I could write a whole other posts about all the reasons I dislike Eady as a character. She’s so naive and helpless, and then so shocked to discover Neil is a bad man (when the signs are all there, IMO). But I actually think part of the reason I dislike her so much is that she’s bearing the brunt of all the intertextual knowledge I bring to the movie. She’s playing opposite a huge personality, and sometimes I almost feel frustrated with her for not noticing that her boyfriend is a natural progression from Vito Corleone, Travis Bickle, Jake La Motta, and Sam Rothstein. But of course she doesn’t know that. There are (presumably) no Robert De Niro movies in her world, and anyway, her boyfriend is Neil McCauley, not any of those other guys.

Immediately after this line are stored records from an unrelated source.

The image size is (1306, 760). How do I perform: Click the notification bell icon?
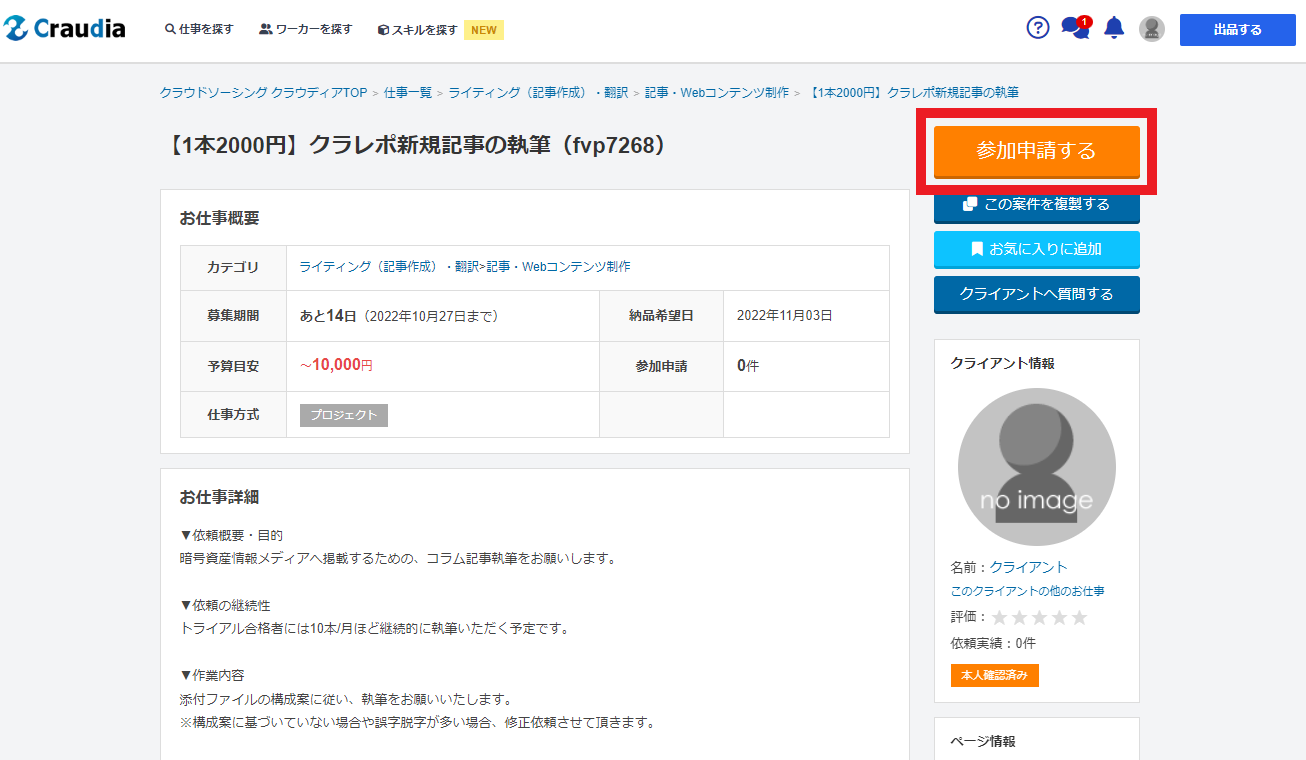point(1114,28)
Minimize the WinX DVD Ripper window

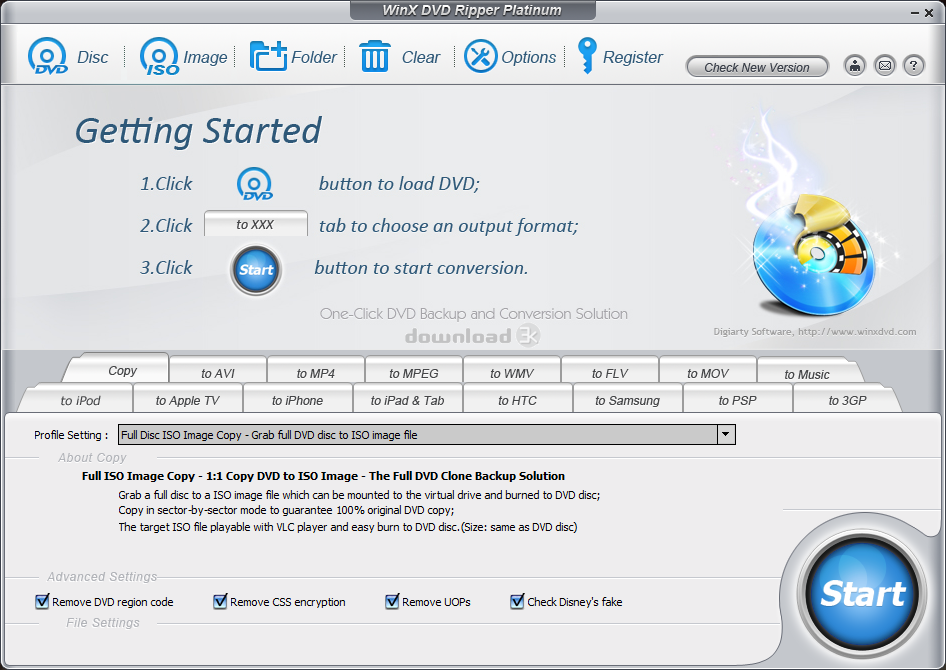915,10
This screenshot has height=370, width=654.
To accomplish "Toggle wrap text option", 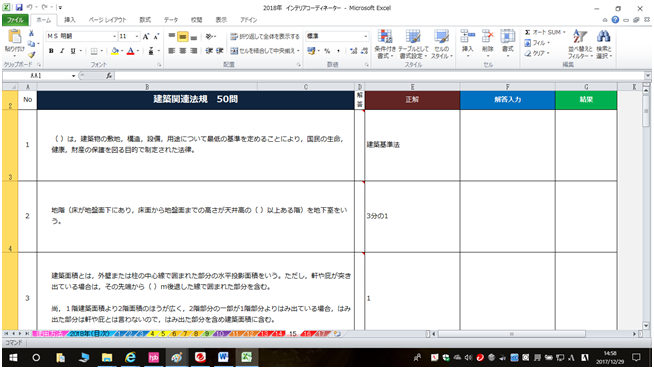I will [265, 37].
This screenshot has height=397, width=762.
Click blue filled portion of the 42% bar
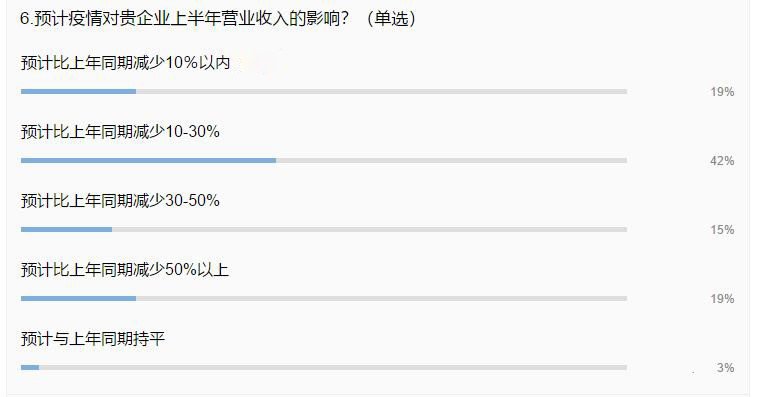(x=148, y=160)
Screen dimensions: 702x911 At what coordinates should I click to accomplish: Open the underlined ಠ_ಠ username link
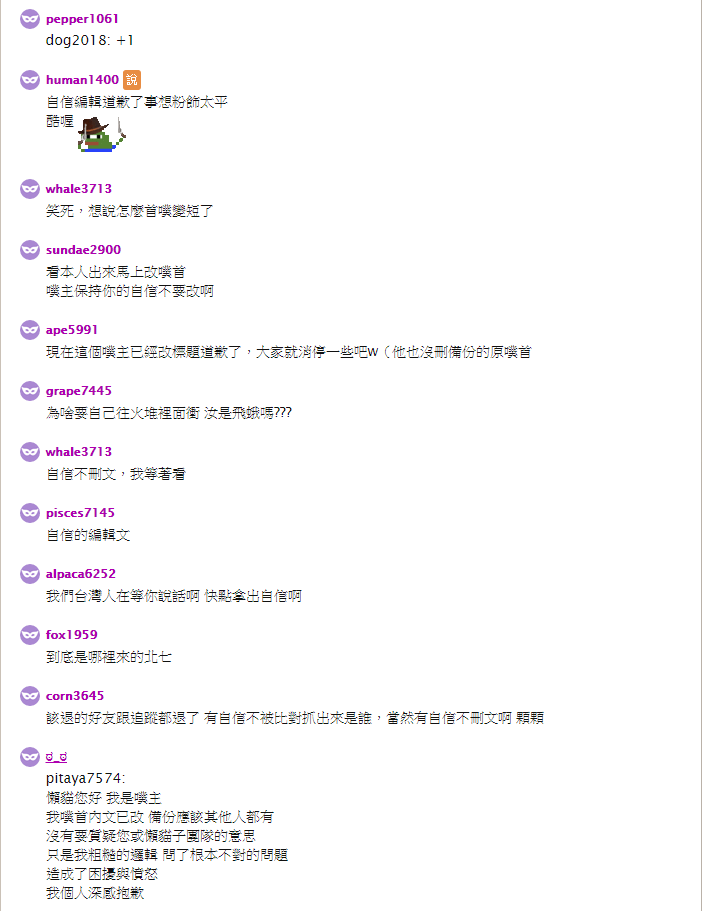pos(56,757)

Plus, there would be absolutely no problem if she did live in the real world, where there are De Niro movies, but didn’t know who Bickle, La Motta, Corleone, or Rothstein are. Lots of people don’t and it doesn’t make them naive. Plus, naivety doesn’t have to be a bad quality. Maybe I’m too hard on Eady, or hard on her for the wrong reasons. (After all, weak or stereotyped characterization is not the fault of the character!)
(Related question: when Neil and Vincent watch gangster movies, what movies do they watch? Because, some of the best gangster movies aren’t available to them, because Robert De Niro or Al Pacino are in them, and that would be too… hard on their brains.)

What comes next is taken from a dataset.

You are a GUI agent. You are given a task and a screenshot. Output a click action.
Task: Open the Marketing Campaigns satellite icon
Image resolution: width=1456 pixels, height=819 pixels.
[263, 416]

(And related comment: just as I believe the author is dead, I believe the actor is dead. We could bring actors’ personal lives into the discussion of any movie, too, but it doesn’t really interest me to do so. I care about characters, not actors.)
So. Heat is a web of connections for other reasons, too — including other actor reasons (Val Kilmer, Jon Voight, Natalie Portman, Wes Studi) — but this is already too long, so I’m stopping here. I’ll just say that I would love to talk to the person who’s watched Heat never having seen De Niro or Pacino in one of their more badassish roles before. What is Heat like if you’ve only ever seen De Niro in Brazil or Stardust or Guilty by Suspicion? (Would his role in Stardust be so funny if I weren’t so used to watching him play bad guys?) Also: young people out there? If this interests you — by which I mean, intertextuality, not necessarily this rambly, wordy post — this is the sort of thing you can study in literature or film programs in college and grad school. HAVE FUN.